Given task –
Repeat each of the lines below, with their requests, adding 141 to every coordinate number in the answers. Omit the pictures from your output.
── Record list
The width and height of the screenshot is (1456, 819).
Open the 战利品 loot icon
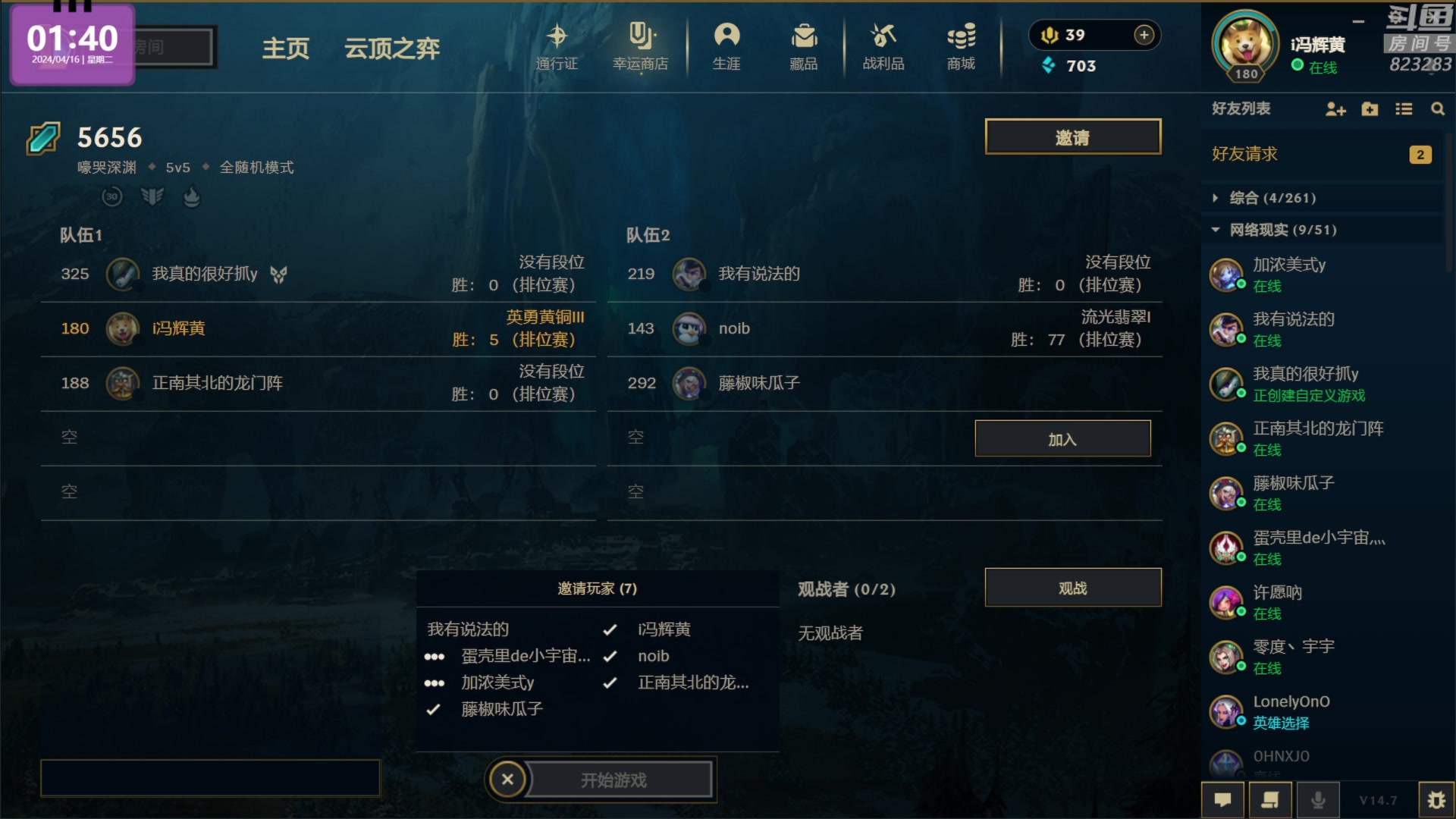(883, 47)
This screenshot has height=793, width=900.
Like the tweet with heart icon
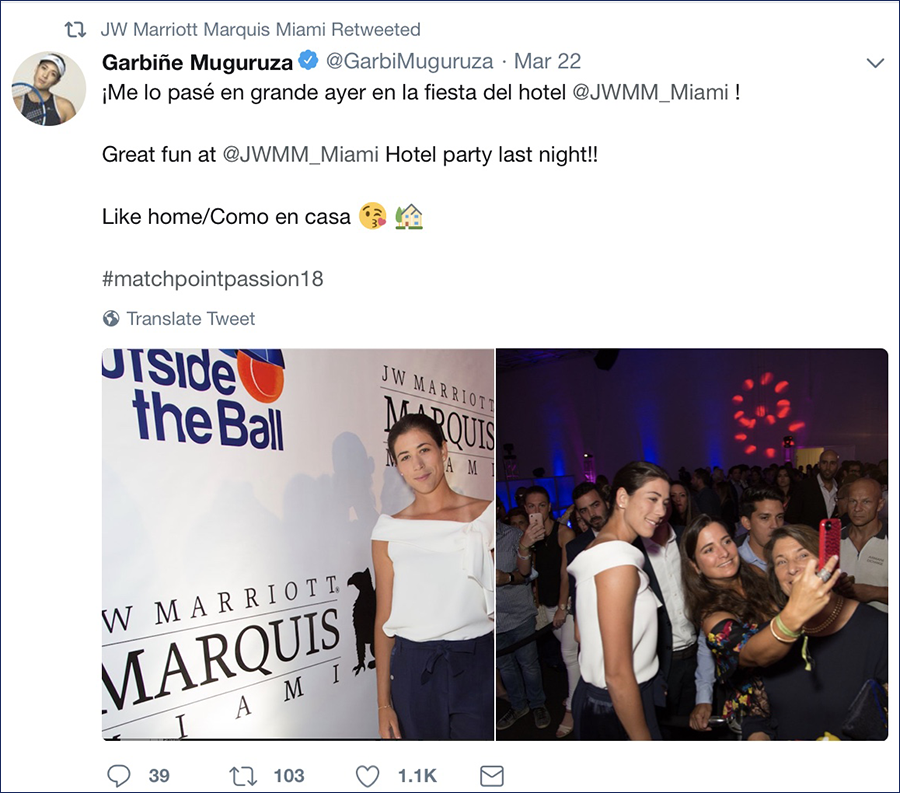[367, 776]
────
Result of this exercise –
The width and height of the screenshot is (1456, 819).
Open the 战利品 loot icon
(1024, 188)
This screenshot has height=793, width=900.
Like the tweet with heart icon
[508, 917]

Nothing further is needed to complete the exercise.